As an old man of the mountains, you would think that this social distancing period would be ideal for me. Well, yes and no. No one loves time alone in the mountains more than I do. But I am also a huggy sort of guy who likes to let people know they matter to me, through whatever physical contact is appropriately comfortable for both parties. So admittedly, I feel like something is missing, and I suspect I am not alone in that sentiment.
Even so, this is a time of year to get out there into our most beautiful mountains. Our hills and foothills have abundant wildflowers and as the snow recedes to higher and more north facing slopes, the contrasts in colors can become intense. The grays, whites and tans of only a couple of months ago have been replaced by different shades of green and when you add the yellows, reds, blues and purples of wildflowers into the mix, there is much to see and appreciate right now.
Life has indeed returned. Even as the news reports a rising death toll from a nasty microbe, life in the hills is ramping up at a feverish pitch. Butterflies, bumblebees, migrant bird species, lizards, snakes, spiders, mosquitos — ok I’ll stop; you get the point — life from beautiful to creepy, from enchanting to annoying, is now there for our observation.
One of my favorites, horned lizards — we called them horny toads growing up — are abundant on barren south facing slopes, so keep an eye out for them scurrying into bushes. New hatchlings are particularly cute and seeing these reptiles takes me back to my childhood days on Upland Drive before all the houses were built and ant hills and horned lizards were abundant.
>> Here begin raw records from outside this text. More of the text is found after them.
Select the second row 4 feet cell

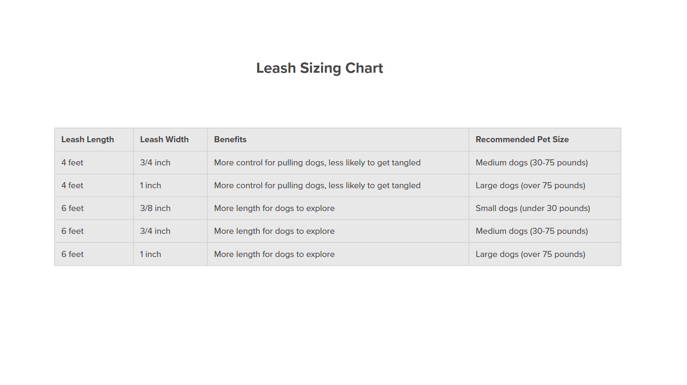click(72, 185)
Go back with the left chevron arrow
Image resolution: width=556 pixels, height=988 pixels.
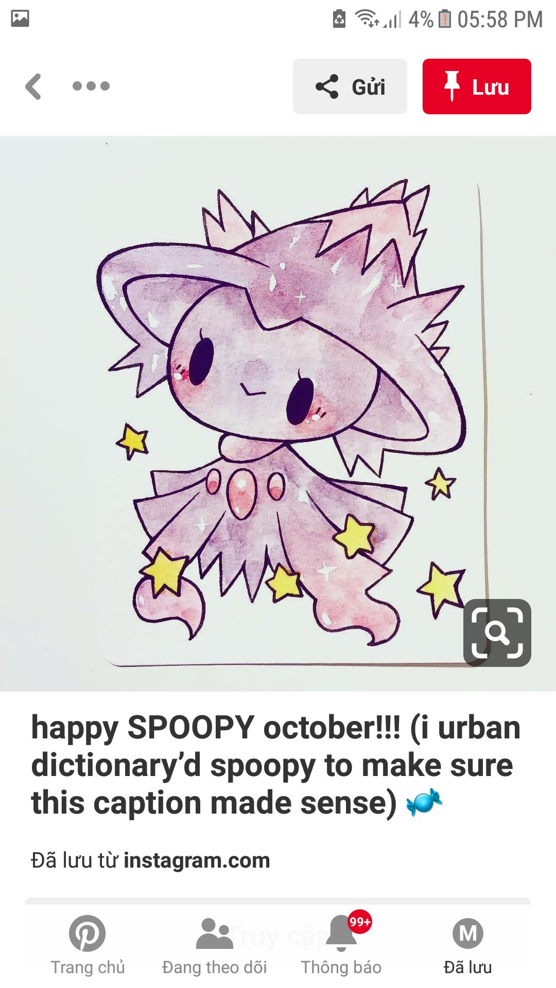click(x=33, y=86)
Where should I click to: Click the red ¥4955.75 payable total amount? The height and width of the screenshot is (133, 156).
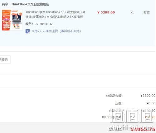coord(143,130)
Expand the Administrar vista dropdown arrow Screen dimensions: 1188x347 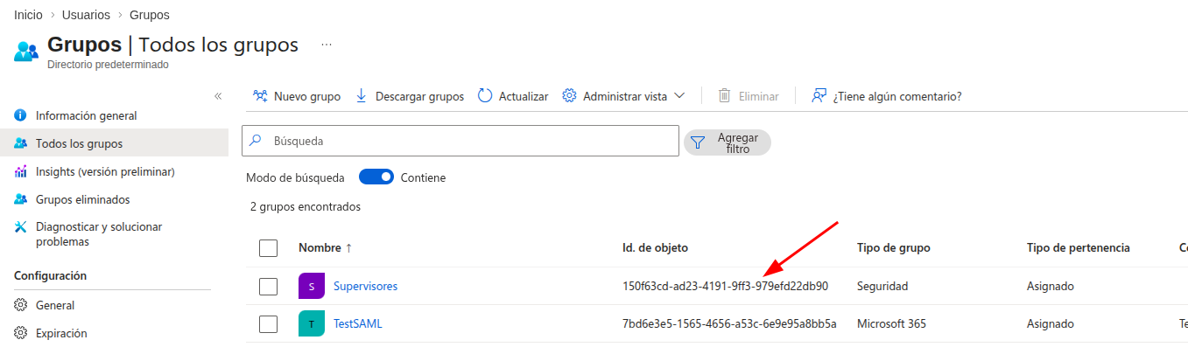tap(679, 96)
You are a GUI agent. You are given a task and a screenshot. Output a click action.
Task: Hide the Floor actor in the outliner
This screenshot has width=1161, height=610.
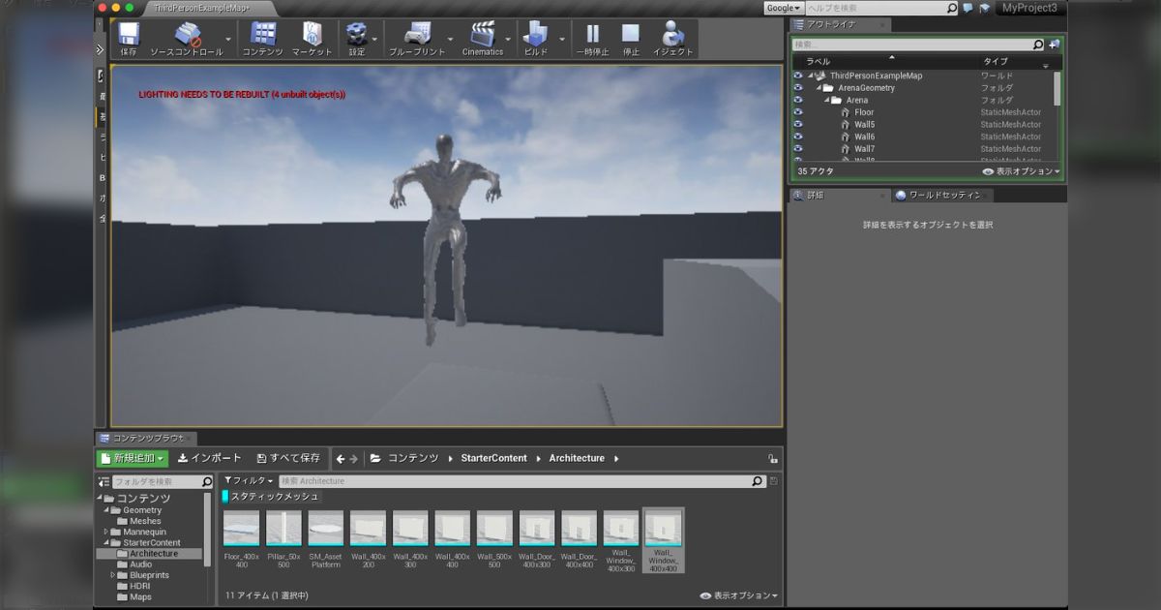coord(796,111)
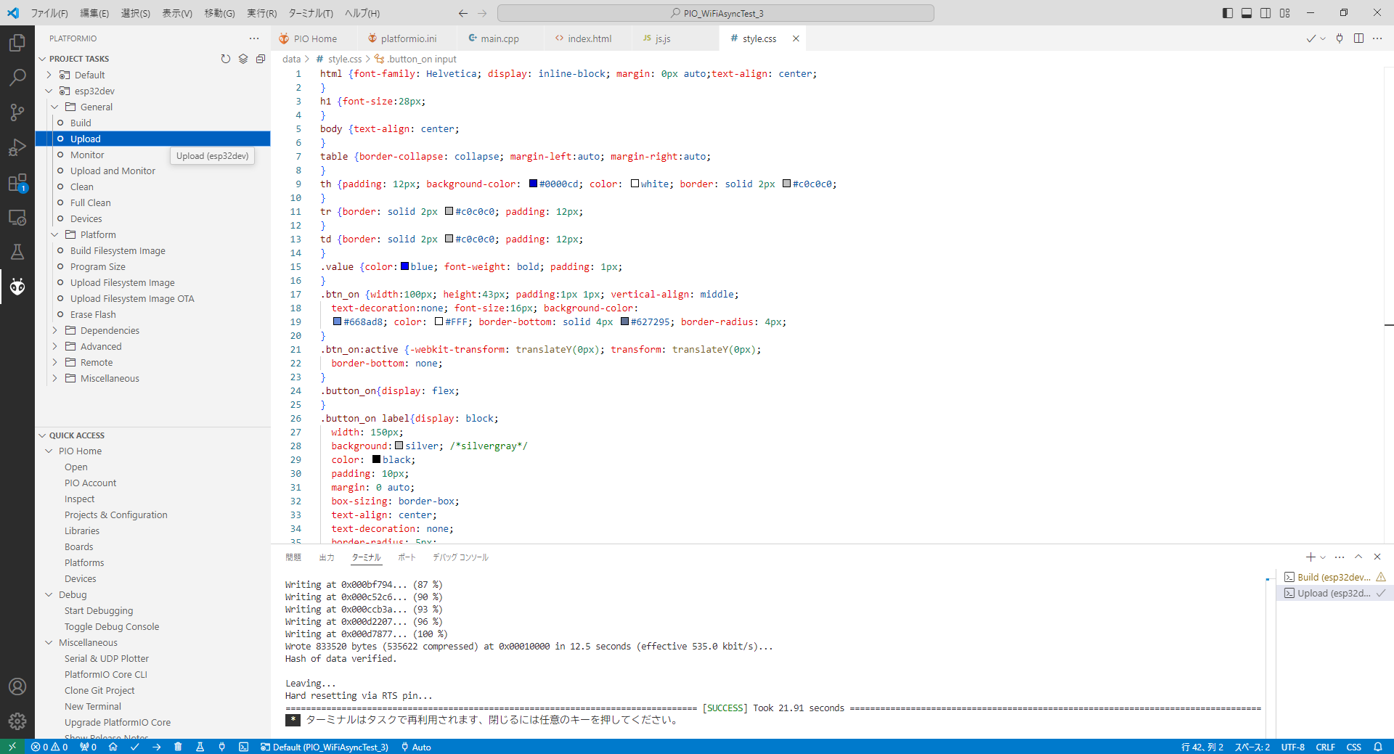The height and width of the screenshot is (754, 1394).
Task: Collapse the esp32dev environment node
Action: click(49, 91)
Something I should emphasize is that the farther from other people you get the more diverse plants and animals you will see. And the wildflowers in our hills truly are magical. Some early bloomers seek to leaf out and bloom before the canopy of tree leaves shades them out. Glacier lilies (erythroniums), yellow bells (fritillaria) and spring beauties (claytonia) bloom early and are joined by two more favorites like Indian paintbrush (castilleja) and balsamroot (balsamorhiza).
As the season progresses, different species will leaf out and bloom. The transition keeps things interesting in our hills. Please tread lightly among these sensitive beauties. These flowers are critical for the many pollinating insects and hummingbirds that depend on this amazing ecosystem.
If you would like to see what is out there in our hills without the exertion, check out the Facebook page “Utah Wildflowers” which I started in order to promote love and appreciation of our native flowers.
The challenges we face as a society and as individuals can seem overwhelming at times, particularly when a pandemic hits and disrupts our lives and our economy. Escaping into the beauty of our hills is not only consistent with social distancing goals, it is good for the heart, lungs, and psyche. Even as the natural world can threaten us with deadly microbes, it can also enhance our lives with stunning beauty.
David Swan lives on the southeast side of Tooele City with a view of the Oquirrh Mountains.